Beginning with the line that holds "The Unraveling of" in the data below, give again every line through the one that holds "1 Restack (163, 1790)", exactly as written.

§ SOURCE MATERIAL
**********

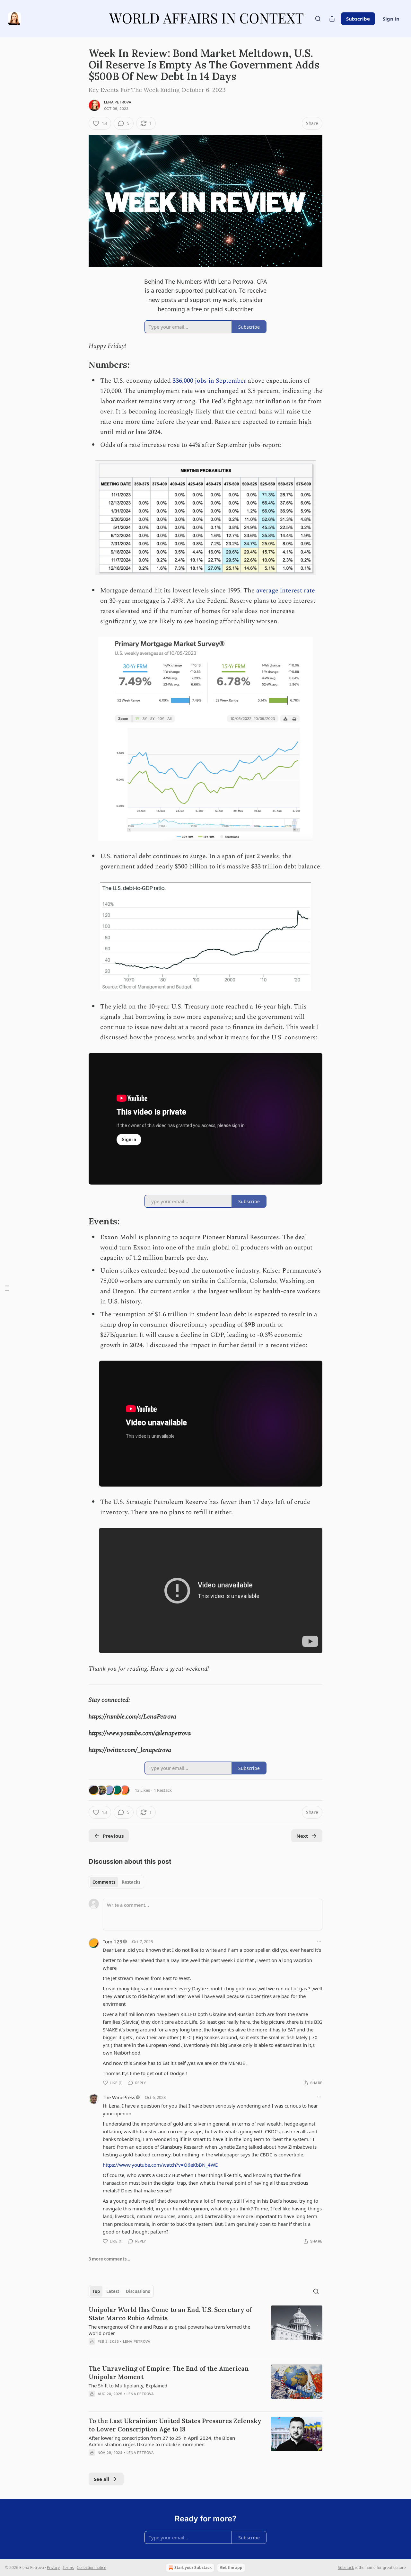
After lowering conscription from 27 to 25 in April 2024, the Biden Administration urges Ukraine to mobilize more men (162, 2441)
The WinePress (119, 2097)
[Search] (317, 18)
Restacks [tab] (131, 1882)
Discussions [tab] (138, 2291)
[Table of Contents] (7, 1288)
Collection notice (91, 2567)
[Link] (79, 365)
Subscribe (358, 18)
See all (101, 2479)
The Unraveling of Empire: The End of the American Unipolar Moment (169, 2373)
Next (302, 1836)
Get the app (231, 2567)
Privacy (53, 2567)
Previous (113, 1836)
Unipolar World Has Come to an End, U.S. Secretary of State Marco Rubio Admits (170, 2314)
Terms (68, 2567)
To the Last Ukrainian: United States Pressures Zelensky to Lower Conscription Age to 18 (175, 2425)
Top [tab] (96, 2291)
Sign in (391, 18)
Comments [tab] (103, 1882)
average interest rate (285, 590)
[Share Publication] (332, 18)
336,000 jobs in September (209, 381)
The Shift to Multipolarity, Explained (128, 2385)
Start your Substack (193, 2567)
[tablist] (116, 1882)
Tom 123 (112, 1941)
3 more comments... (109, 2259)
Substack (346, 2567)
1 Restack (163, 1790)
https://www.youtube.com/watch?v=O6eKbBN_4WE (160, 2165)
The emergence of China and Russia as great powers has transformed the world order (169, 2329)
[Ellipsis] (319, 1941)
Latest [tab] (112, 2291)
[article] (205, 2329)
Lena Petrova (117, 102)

**********

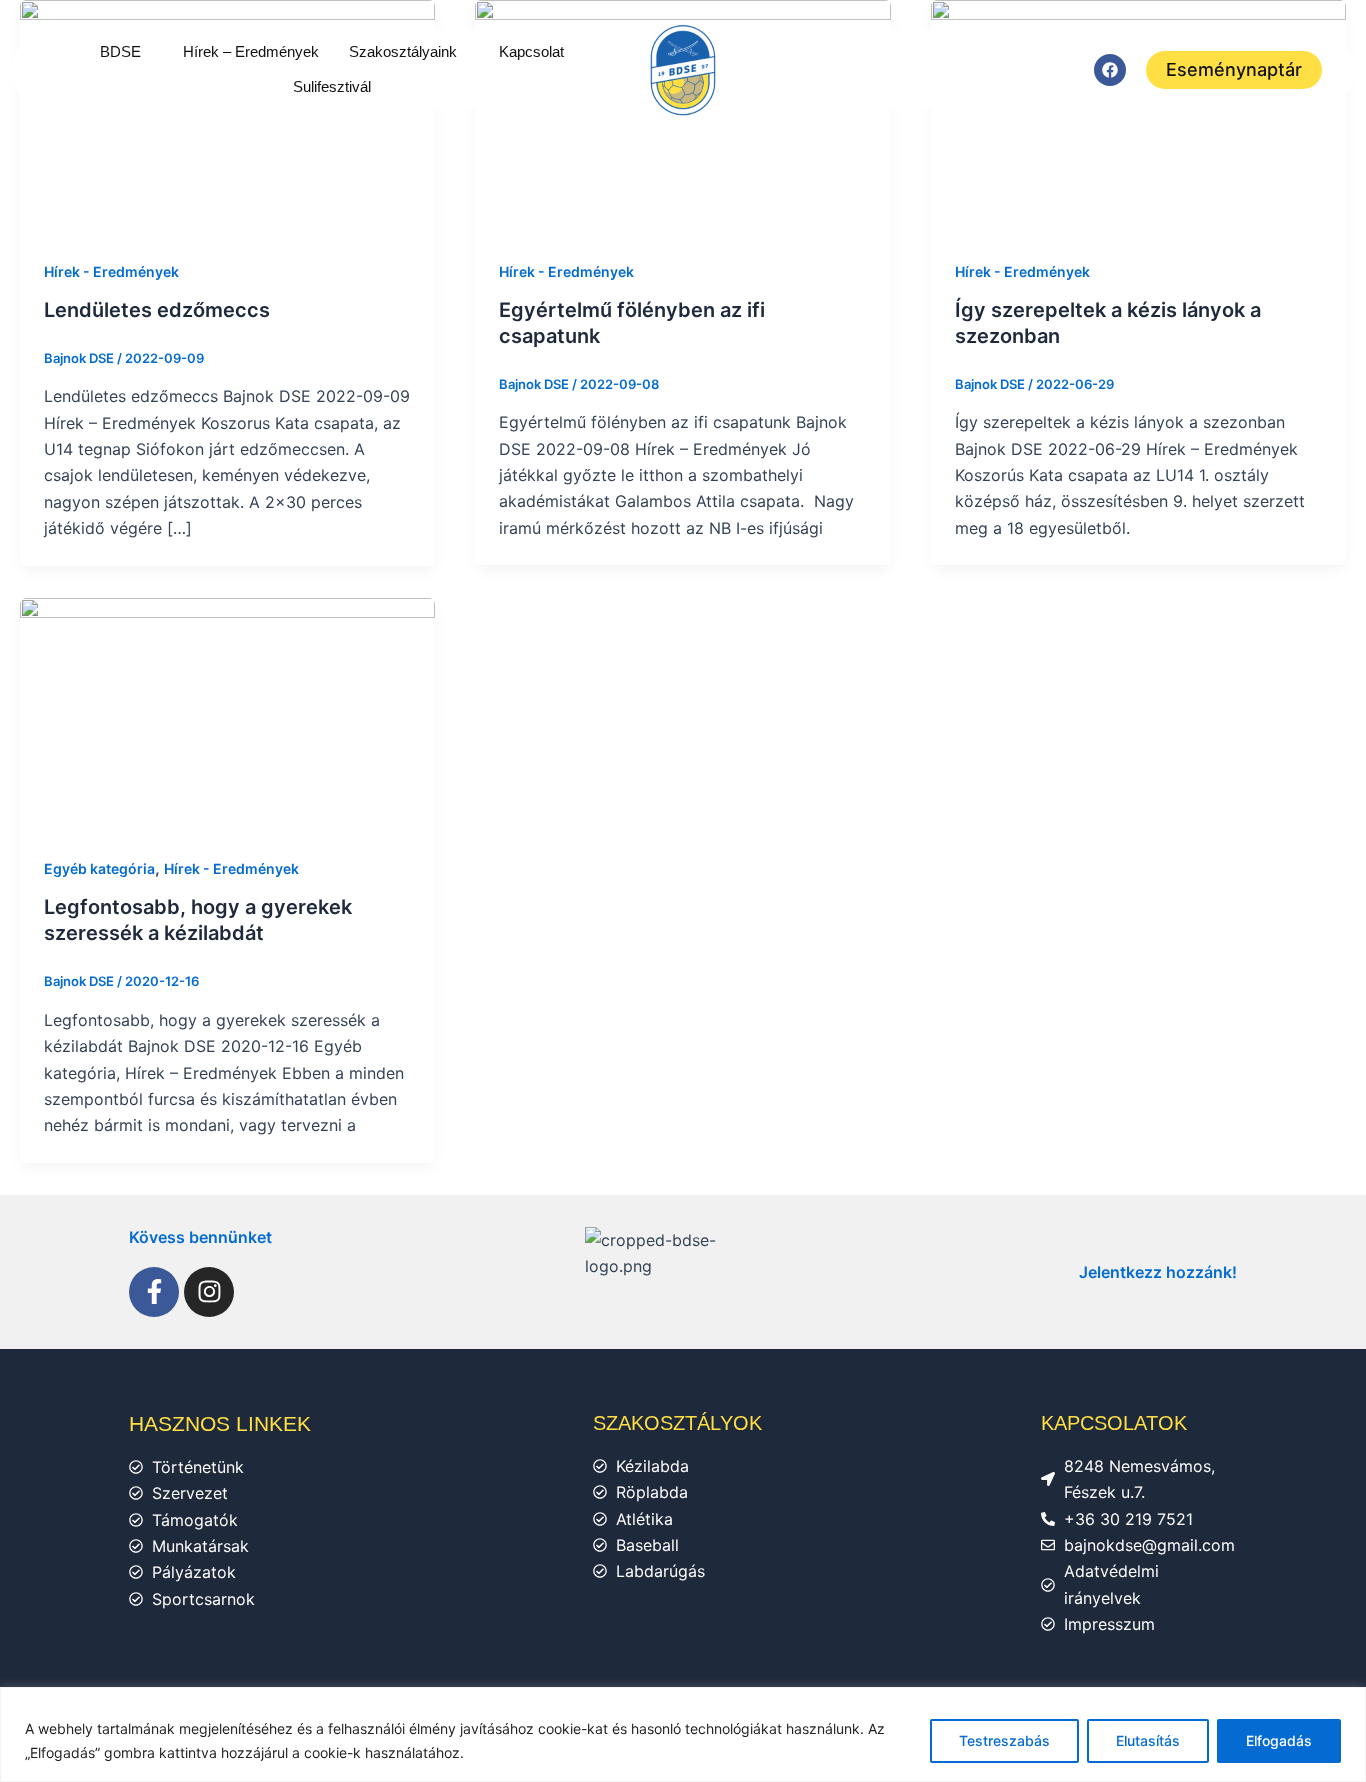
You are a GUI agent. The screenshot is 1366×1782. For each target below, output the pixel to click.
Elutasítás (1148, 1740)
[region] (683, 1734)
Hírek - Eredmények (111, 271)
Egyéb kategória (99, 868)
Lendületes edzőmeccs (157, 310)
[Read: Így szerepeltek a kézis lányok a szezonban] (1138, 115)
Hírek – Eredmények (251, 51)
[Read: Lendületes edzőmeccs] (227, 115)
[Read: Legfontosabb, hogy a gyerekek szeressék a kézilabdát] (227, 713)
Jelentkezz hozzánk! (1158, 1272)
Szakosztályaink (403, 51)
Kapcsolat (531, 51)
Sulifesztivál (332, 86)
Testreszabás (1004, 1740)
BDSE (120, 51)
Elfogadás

**********

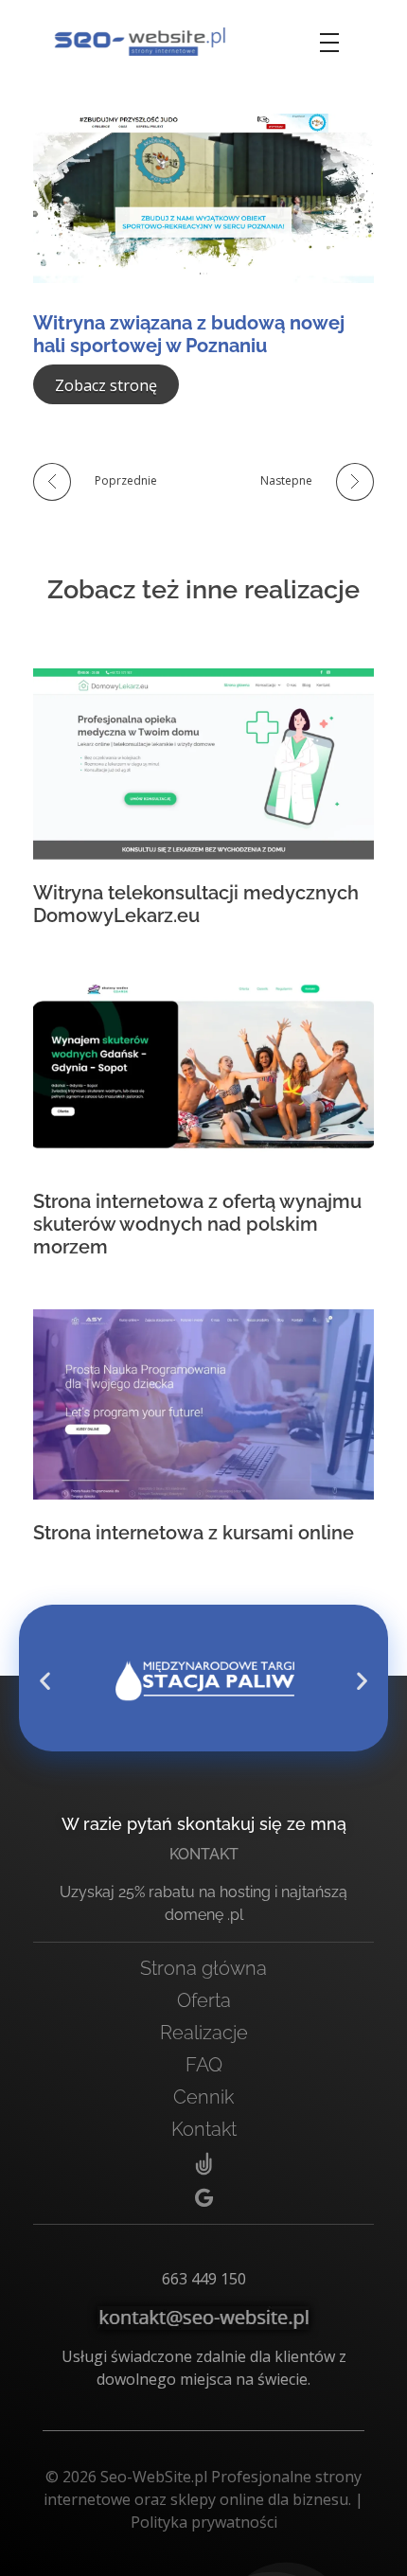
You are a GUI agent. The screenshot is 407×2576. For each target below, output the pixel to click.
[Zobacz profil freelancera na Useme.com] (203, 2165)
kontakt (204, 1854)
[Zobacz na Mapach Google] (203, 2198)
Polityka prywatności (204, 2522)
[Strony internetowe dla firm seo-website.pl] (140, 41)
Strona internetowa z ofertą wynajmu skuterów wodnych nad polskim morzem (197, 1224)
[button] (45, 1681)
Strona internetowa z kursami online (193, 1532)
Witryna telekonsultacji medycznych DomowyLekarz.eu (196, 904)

**********

§ ANSWER FOR THIS EXERCISE
The Unraveling of Empire: The End of the American Unipolar Moment (169, 2373)
Next (302, 1836)
Get the app (231, 2567)
Privacy (53, 2567)
Previous (113, 1836)
Unipolar World Has Come to an End, U.S. Secretary of State Marco Rubio Admits (170, 2314)
Terms (68, 2567)
To the Last Ukrainian: United States Pressures Zelensky to Lower Conscription Age to 18 (175, 2425)
Top [tab] (96, 2291)
Sign in (391, 18)
Comments [tab] (103, 1882)
average interest rate (285, 590)
[Share Publication] (332, 18)
336,000 jobs in September (209, 381)
The Shift to Multipolarity, Explained (128, 2385)
Start your Substack (193, 2567)
[tablist] (116, 1882)
Tom 123 (112, 1941)
3 more comments... (109, 2259)
Substack (346, 2567)
1 Restack (163, 1790)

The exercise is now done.